▸ **REQUIRED WORK**
In the text on counseling and mentoring, what does offering loving confrontation normally mean?

▸ **TEXT EXCERPT**

***

In a secular counseling situation, the goal is entirely
the client's to determine. To resolve an inconsistency, the client can either adjust
their behavior so that it will be more likely to achieve the goal, or decide that
they were mistaken when they identified this goal, that the likely outcome of this
behavior is what they actually want, or some middle position. The counselor's job
is to help them resolve the inconsistency in any way they choose, and the outcome
usually doesn't affect the counseling relationship.
For a priest/ess working
in a mentoring role, the situation is quite different. The goal - the student's training
- is an assumption on which the student/mentor relationship is based. If this goal
is brought into question, and is abandoned or seriously modified by working through
those questions, the basic relationship may well change. If we hold the thought that
Wiccan training is a process of exploration and discovery, then it is as valid to
discover that priesthood is not this student's true goal as that it is. Any experiment
that yields results is successful, even if those results refute the original hypothesis,
even if they are disappointing.
When working one-on-one with an individual,
about either feelings or behavior, never confront them unless you are willing to
deepen your involvement with them. Normally, offering loving confrontation means
volunteering to be there with the person as they work through the implications of
whatever they learn from what you share with them. It means volunteering to be even
more of a counselor to them than you were before.

***

▸ **SOURCE MATERIAL**
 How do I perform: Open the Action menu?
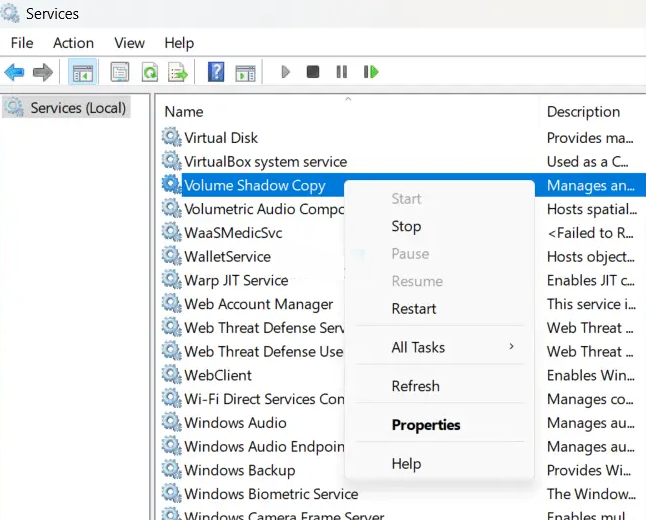point(73,43)
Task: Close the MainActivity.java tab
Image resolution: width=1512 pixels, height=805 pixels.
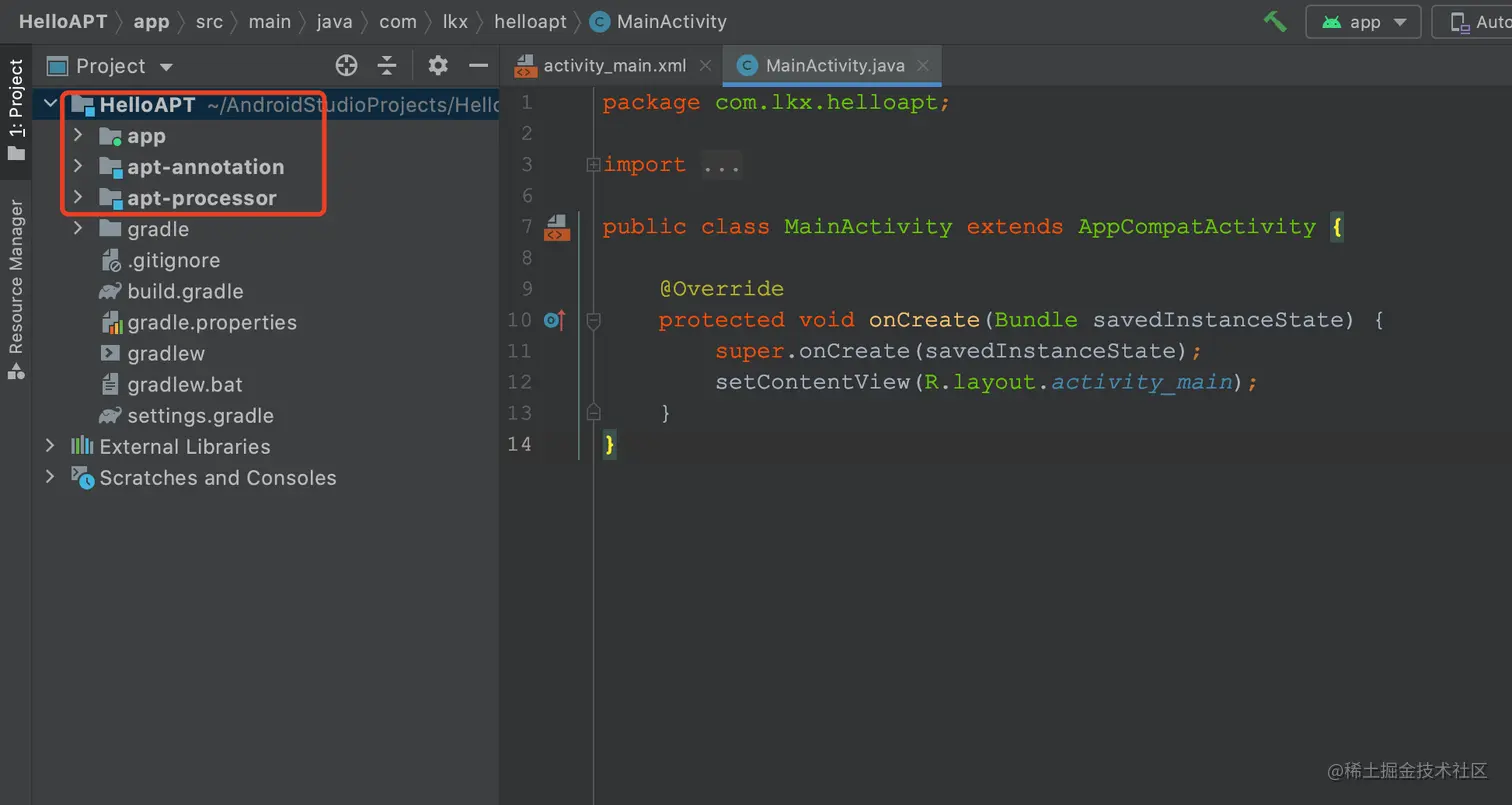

***

▸ **THE RESPONSE**
It means volunteering to be there with the person as they work through the implications of whatever they learn from what you share with them.